DHA and EPA: The Long-Chain Omega-3 Fats
Fish and shellfish are also our dominant dietary sources of the long-chain omega-3 fatty acids DHA and EPA, which block multiple inflammation pathways in our cells. Deficiencies in these anti-inflammatory omega-3 fats have been linked to dyslexia, violence, depression, anxiety, memory problems, Alzheimer’s disease, weight gain, cancer, cardiovascular disease, stroke, eczema, allergies, asthma, inflammatory diseases, arthritis, diabetes, autoimmune diseases, and many others—so it’s easy to see why getting enough of them is important. In fact, omega-3s have been confirmed in study after study to reduce our risk of many chronic diseases and chronic disease risk factors, such as high triglycerides.
Studies evaluating the role of dietary omega-3 fatty acids in human health show that the ratio of dietary omega-3 to omega-6 fats is far more important than the actual quantities of these fats, provided that we are eating enough fat to meet our basic needs. An ideal ratio is somewhere between 1:1 and 1:4. However, typical Western diets fall into a range between 1:10 and 1:25! This is largely thanks to processed vegetable oils, grains, and the higher levels of omega-6 fatty acids that are present in the meat and dairy from grain-fed animals.

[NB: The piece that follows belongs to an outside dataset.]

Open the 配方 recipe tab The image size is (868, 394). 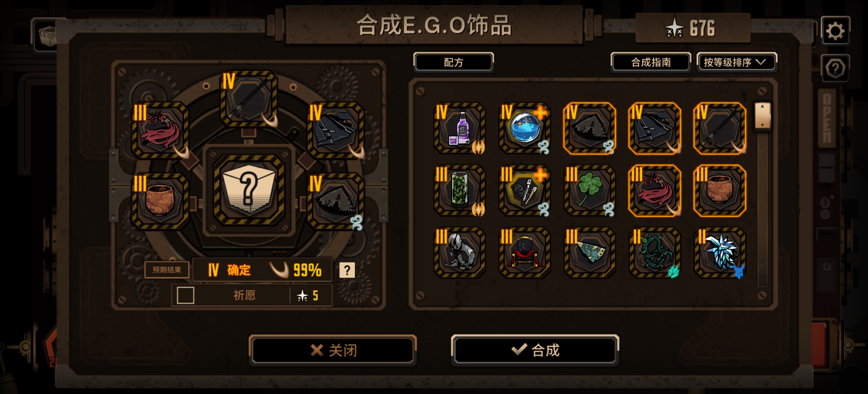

The ratio of omega-3 to omega-6 fats is important because these two types of fat compete for many of the same functions in the body. In particular, the omega-6 fatty acid arachidonic acid (AA) competes against the omega-3 fatty acids DHA and EPA. Depending on which type of fat “wins,” the effect is different. Within the outer membrane of every cell, various fatty acids and proteins are embedded, such as cholesterol molecules, receptors, and, yes, AA, DHA, and EPA. When incorporated into the membrane, DHA and EPA affect cell membrane properties, such as fluidity, flexibility, and permeability, and alter the activity of enzymes that are embedded in the membrane. These effects are beneficial to the health and function of the cell. And when needed, AA, DHA, and EPA can be internalized and metabolized into important signaling molecules (akin to short-distance hormones), called prostaglandins, thromboxanes, and leukotrienes, that control a variety of functions, including inflammation, clotting, vascular function and health, pain signaling, cell growth, kidney function, and stomach acid secretion.

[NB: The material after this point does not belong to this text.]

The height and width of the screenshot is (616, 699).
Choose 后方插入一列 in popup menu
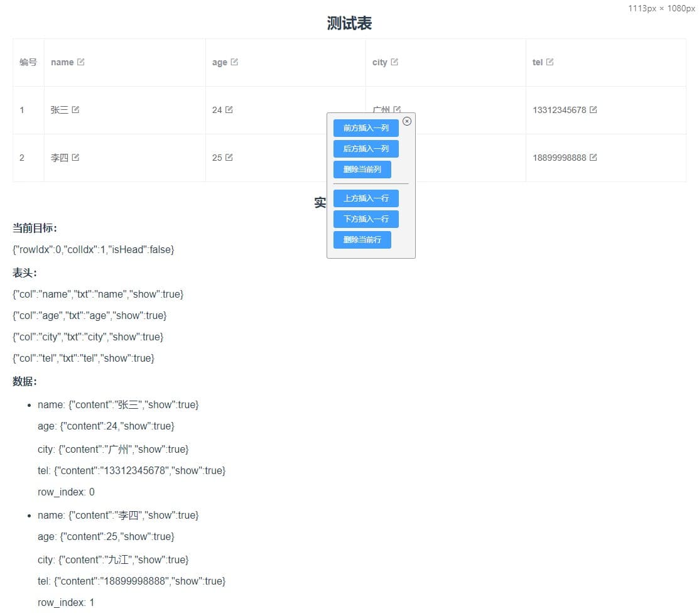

When diets contain predominantly omega-6 fatty acids, there is far more AA than DHA and EPA in the cell membranes. However, when diets are supplemented with omega-3 fatty acids, DHA and EPA can readily replace AA in the membranes of practically all cells. This is important because the prostaglandins, thromboxanes, and leukotrienes produced from AA are far more inflammatory and have other negative effects, like increasing pain, increasing thrombosis (clots forming in blood vessels, which can lead to things like deep vein thrombosis, stroke and ischemic heart disease), and constricting blood vessels, which increases blood pressure. This is why fish oil supplements have proven so effective at reducing cardiovascular disease risk factors and reducing pain from diseases like rheumatoid arthritis.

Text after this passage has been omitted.